Artist: Kings of Leon
Album: Only by the Night
“If you can’t move to this, then you’re not supposed to ever move. What’s great about this is the double beat. Why don’t more bands do that? There’s two of them. There’s three different bass lines in this song at the same time. It’s genius.”
“Soul Wars”
Artist: Awolnation
Album: Megalithic Symphony
“This beat goes 100 miles per hour. It’s like a machine gun. It’s just too good. It reminds me of early punk.”
“London Calling”
Artist: The Clash
Album: London Calling
“Of course, you’ve got to have one Clash song or forget it, right? This is in my top five songs of all time. I just want to put my fist in the air. It’s one of the greatest rock songs.”
“Sweet Disposition”
Artist: The Temper Trap
Album: Conditions
“This is another one sort of on the lighter side. Everything is sort of up and high and airy and cool. You feel like you’re running on the moon when this song comes on. This is a song that I would even play in a yoga class. It’s got a great, strong beat, but it’s not knocking you over the head. It just feels like after that ‘London Calling,’ you just needed to change it up a little bit, right?”
“Roll It Up”
Artist: The Crystal Method
Album: Tweekend
“This thing is almost electronic meets alternative a little bit. It jumps the playlist back into that beat again.”
“Message of Love”
Artist: The Pretenders
Album: Pretenders II
“Another one of my top five songs. This is one of those songs where I sing every damn lyric. It’s just super inspiring. To me, that’s really important.

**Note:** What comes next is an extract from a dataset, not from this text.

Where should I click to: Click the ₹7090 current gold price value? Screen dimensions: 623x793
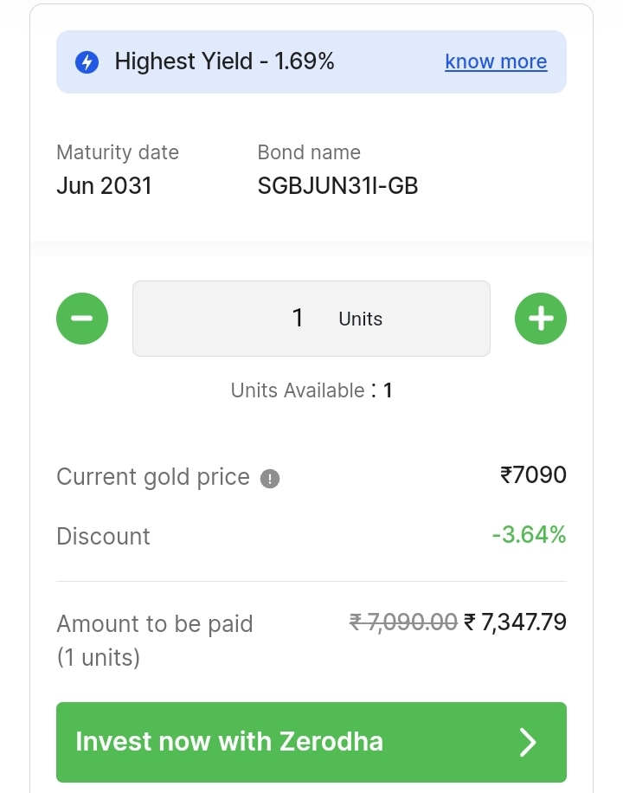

The message is really about the importance of love in general. This line makes me cry: ‘When love walks in the room, everybody stands up.’ Are you kidding me? ‘The reason you’re here as man and woman is to love each other. Take care of each other.’ That just kills. Come on. I’ll be hanging out, working out, playing this with a bunch of Millennials who have never heard this song before, and they think I’m insane. I don’t know why everybody who hears that doesn’t just want to start a nonprofit right then and there.”
“This Is Why We Fight”
Artist: The Decemberists
Album: The King Is Dead
“Another really great tune. All these songs have one thing in common, and that is they’ve got a great beat for cardio-type routines. They’re high energy, big beat songs, but they’re all very different. There’s alternative, alternative punk, electronic, and rock and roll. There’s even a little pop. That’s the world I live in. That’s the world I grew up in. That’s what gets me going.”